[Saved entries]
....
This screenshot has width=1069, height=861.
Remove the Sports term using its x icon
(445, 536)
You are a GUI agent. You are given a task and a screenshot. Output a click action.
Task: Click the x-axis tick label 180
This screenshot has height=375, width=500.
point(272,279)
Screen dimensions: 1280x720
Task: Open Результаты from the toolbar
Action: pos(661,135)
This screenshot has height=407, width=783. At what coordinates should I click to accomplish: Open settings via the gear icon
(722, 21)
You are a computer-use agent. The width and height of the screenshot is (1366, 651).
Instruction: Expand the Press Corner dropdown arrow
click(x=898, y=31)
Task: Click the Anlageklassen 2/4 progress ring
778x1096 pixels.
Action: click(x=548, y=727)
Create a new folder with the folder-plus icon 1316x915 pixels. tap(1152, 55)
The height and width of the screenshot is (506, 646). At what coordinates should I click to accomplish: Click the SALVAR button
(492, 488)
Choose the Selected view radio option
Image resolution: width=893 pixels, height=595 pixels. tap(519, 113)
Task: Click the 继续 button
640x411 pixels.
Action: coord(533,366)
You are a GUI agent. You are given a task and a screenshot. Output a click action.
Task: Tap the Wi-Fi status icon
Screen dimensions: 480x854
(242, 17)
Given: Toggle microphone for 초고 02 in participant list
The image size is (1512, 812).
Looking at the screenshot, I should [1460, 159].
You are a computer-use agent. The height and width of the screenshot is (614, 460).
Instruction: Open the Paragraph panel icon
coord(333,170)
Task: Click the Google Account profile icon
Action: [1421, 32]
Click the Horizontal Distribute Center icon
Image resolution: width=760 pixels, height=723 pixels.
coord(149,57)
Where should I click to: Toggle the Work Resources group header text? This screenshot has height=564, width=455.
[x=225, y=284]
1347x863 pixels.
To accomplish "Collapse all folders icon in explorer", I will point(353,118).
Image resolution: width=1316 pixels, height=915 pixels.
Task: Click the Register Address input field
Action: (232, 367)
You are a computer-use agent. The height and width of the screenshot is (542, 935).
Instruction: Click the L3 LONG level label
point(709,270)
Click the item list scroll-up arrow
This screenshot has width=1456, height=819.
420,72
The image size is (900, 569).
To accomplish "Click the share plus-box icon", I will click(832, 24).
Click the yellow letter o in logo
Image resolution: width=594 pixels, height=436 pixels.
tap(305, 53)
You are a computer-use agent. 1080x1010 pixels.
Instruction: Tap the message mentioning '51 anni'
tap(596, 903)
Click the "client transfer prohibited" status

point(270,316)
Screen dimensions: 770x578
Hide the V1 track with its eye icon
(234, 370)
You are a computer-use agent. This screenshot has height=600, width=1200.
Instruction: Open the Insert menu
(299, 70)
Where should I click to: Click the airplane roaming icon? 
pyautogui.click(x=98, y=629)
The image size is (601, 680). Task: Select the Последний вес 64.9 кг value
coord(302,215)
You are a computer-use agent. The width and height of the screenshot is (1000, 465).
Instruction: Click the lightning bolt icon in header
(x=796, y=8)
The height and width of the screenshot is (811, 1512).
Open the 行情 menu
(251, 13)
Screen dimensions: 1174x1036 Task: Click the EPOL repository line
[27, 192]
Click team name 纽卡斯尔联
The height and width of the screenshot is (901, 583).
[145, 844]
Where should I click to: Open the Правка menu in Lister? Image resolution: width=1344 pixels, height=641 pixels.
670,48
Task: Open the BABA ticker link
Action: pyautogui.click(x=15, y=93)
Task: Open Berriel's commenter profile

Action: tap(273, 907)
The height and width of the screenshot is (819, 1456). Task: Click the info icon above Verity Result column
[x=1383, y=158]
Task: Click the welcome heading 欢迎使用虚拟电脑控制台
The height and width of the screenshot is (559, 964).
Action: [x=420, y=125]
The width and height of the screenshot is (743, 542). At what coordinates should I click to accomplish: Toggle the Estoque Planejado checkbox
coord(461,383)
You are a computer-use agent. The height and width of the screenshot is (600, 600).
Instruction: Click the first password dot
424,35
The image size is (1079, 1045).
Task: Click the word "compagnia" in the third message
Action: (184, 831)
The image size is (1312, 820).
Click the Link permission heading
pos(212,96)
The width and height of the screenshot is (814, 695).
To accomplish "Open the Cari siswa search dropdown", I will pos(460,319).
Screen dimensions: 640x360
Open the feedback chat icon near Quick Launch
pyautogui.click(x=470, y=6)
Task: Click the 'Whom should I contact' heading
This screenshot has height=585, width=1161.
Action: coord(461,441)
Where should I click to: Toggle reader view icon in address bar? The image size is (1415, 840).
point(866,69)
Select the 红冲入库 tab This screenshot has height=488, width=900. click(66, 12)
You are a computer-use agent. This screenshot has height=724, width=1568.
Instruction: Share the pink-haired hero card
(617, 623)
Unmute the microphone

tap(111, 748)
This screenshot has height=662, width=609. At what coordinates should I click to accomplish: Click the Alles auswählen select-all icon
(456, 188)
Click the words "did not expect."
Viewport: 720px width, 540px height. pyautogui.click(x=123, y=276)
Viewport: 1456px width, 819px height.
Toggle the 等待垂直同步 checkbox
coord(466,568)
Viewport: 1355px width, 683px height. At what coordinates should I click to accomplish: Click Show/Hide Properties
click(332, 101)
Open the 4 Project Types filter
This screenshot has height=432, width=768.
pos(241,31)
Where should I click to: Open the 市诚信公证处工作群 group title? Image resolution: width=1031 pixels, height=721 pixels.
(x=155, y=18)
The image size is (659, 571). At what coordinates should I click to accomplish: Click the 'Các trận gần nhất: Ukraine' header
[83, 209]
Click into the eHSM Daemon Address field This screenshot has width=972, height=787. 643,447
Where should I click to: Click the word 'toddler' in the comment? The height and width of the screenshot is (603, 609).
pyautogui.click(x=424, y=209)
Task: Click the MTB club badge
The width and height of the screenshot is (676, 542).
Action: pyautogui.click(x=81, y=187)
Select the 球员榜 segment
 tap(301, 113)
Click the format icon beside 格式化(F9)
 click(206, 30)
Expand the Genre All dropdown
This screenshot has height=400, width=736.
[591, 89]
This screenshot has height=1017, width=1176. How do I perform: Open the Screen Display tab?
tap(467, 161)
....
Beginning with the line that holds "Toggle the 等待垂直同步 checkbox" and ending with the last line of the data, copy each line exactly and add nothing.

Your solution -
Toggle the 等待垂直同步 checkbox
coord(466,568)
Viewport: 1355px width, 683px height. At what coordinates should I click to accomplish: Click Show/Hide Properties
click(332, 101)
Open the 4 Project Types filter
This screenshot has height=432, width=768.
pos(241,31)
Where should I click to: Open the 市诚信公证处工作群 group title? Image resolution: width=1031 pixels, height=721 pixels.
(x=155, y=18)
The image size is (659, 571). At what coordinates should I click to accomplish: Click the 'Các trận gần nhất: Ukraine' header
[83, 209]
Click into the eHSM Daemon Address field This screenshot has width=972, height=787. 643,447
Where should I click to: Click the word 'toddler' in the comment? The height and width of the screenshot is (603, 609).
pyautogui.click(x=424, y=209)
Task: Click the MTB club badge
The width and height of the screenshot is (676, 542).
Action: pyautogui.click(x=81, y=187)
Select the 球员榜 segment
 tap(301, 113)
Click the format icon beside 格式化(F9)
 click(206, 30)
Expand the Genre All dropdown
This screenshot has height=400, width=736.
[591, 89]
This screenshot has height=1017, width=1176. How do I perform: Open the Screen Display tab?
tap(467, 161)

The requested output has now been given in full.